Esta serie de pinturas pone el foco en la memoria fragmentada, esa memoria que no se conserva como un relato continuo, sino como destellos: pequeños detalles que emergen cuando viajamos o cuando nos sumergimos en la naturaleza. Son como fotografías mentales, imágenes suspendidas que, aunque parciales, contienen la intensidad de lo vivido.
Las obras evocan un viaje de regreso a casa sin viaje, una exploración de la naturaleza que no representa directamente lo natural, sino la huella que deja en nosotros. La memoria aparece atravesada por luces y sombras, por líneas que definen contornos y los convierten en una topografía interior.
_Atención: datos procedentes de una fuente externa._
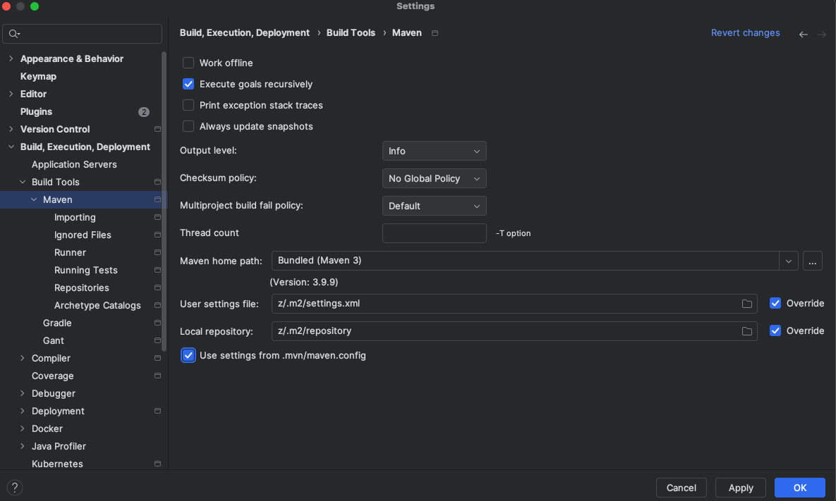Open the Checksum policy dropdown
The height and width of the screenshot is (501, 836).
434,179
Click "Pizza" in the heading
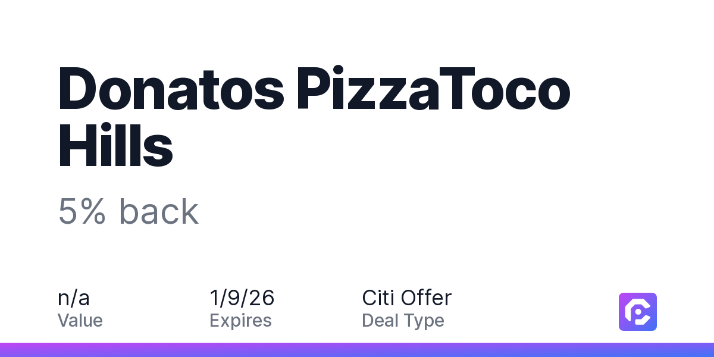 pyautogui.click(x=368, y=89)
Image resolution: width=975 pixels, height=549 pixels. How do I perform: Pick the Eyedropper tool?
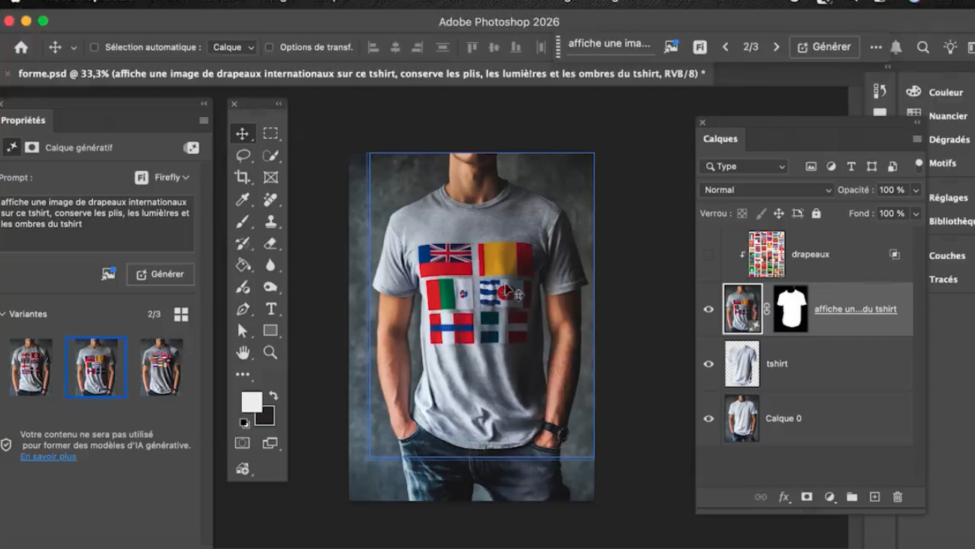pos(242,199)
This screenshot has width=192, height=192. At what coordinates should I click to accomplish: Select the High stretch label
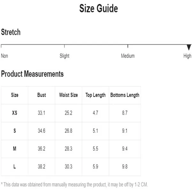pyautogui.click(x=187, y=56)
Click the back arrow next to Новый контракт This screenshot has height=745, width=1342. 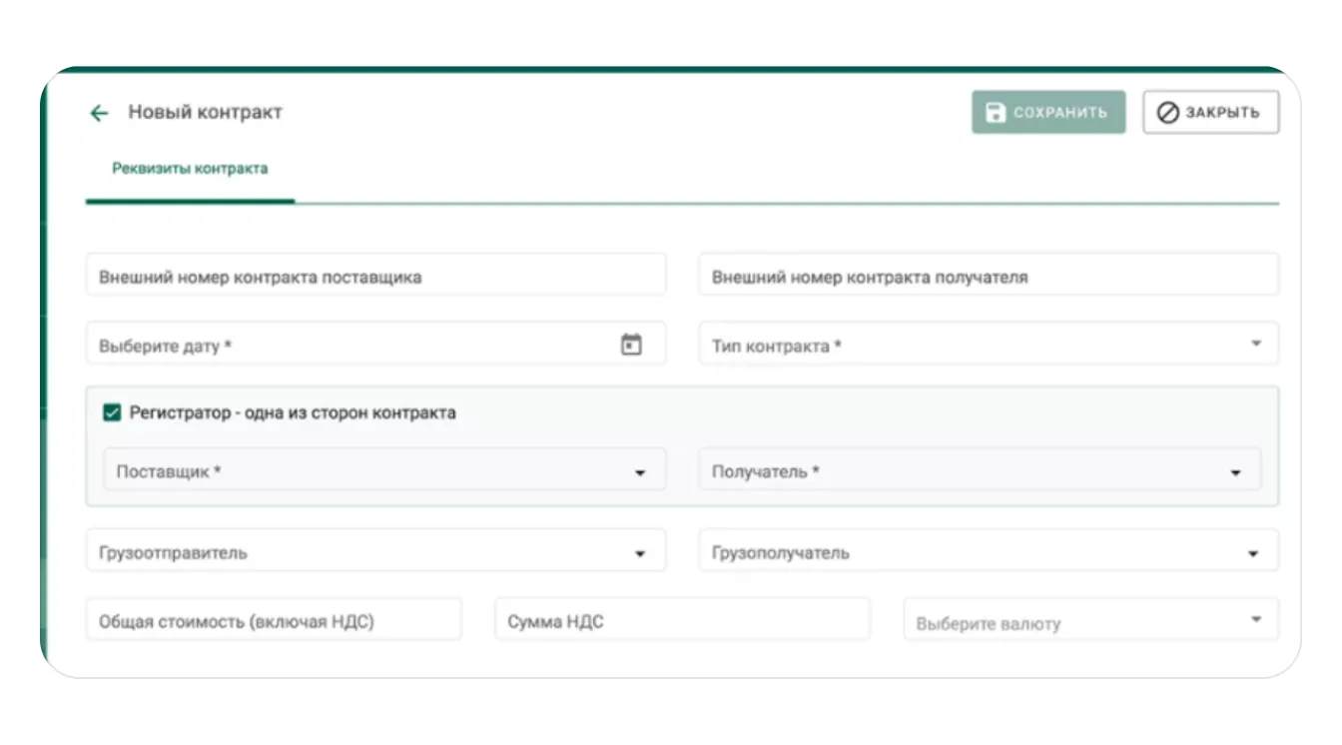[99, 113]

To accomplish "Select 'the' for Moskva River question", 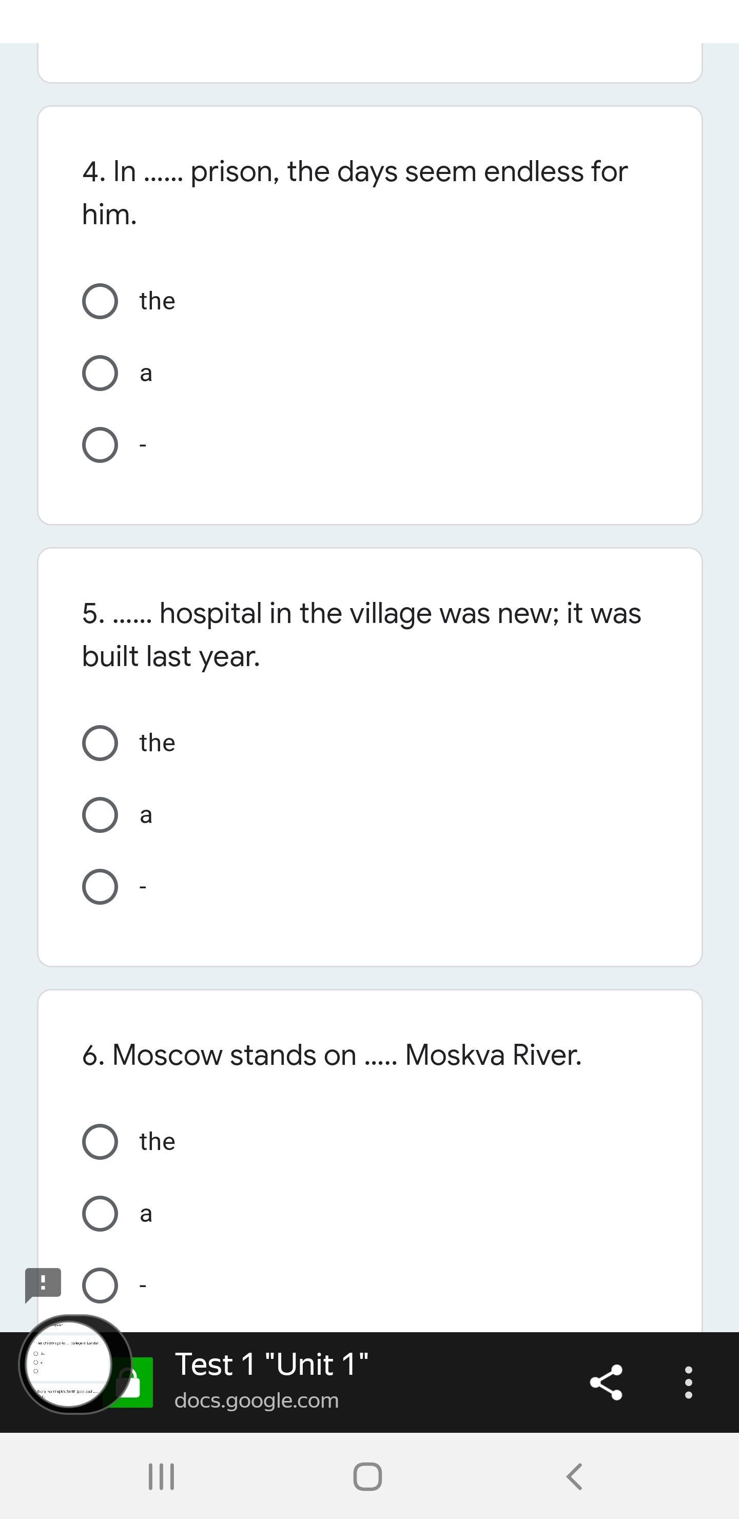I will [100, 1142].
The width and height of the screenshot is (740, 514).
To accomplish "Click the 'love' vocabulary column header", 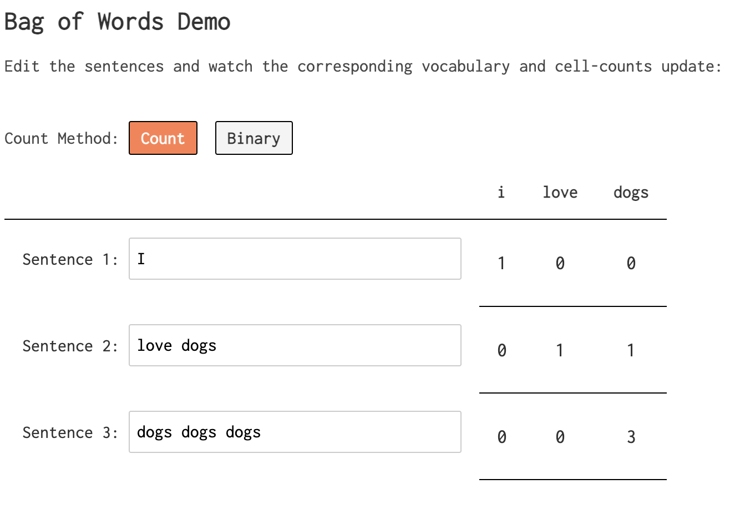I will (560, 192).
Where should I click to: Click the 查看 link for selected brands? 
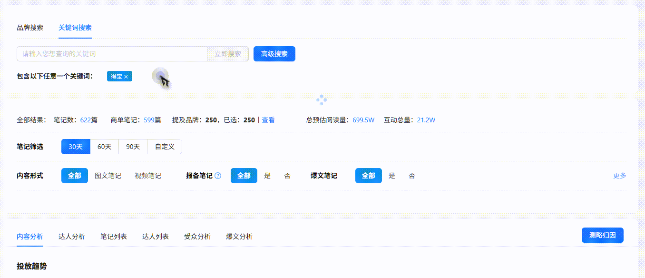pyautogui.click(x=268, y=120)
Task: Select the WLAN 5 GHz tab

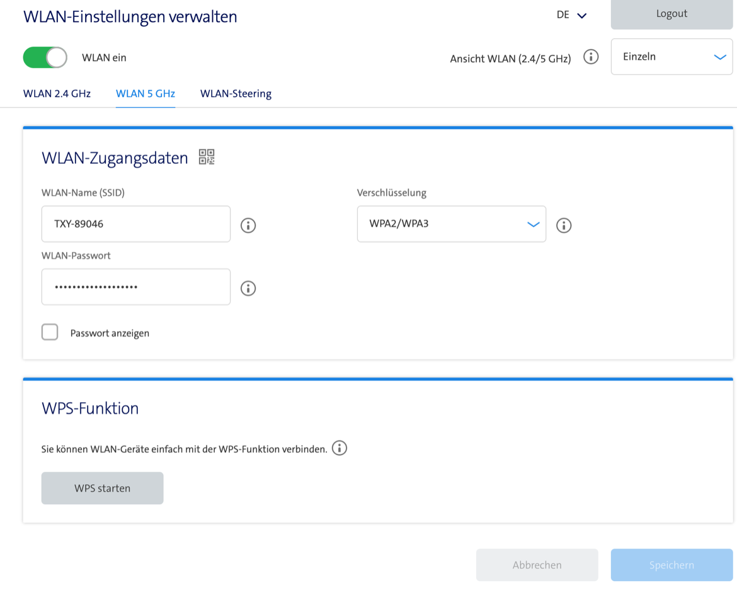Action: [146, 94]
La experiencia de pintar se transforma en una práctica de sentir con los ojos cerrados, de seguir la temperatura de cada línea, de buscar claridad en medio de lo oscuro. Así, la memoria no se presenta como algo fijo, sino como un flujo que crece desde dentro hacia afuera, como las ramas que aprenden el viento y terminan por describir el aire.
En conjunto, la serie es una cartografía de recuerdos dispersos, un intento de atrapar lo efímero de la experiencia y darle forma, no como una narración lineal, sino como un archivo de sensaciones que habitan en lo fragmentario.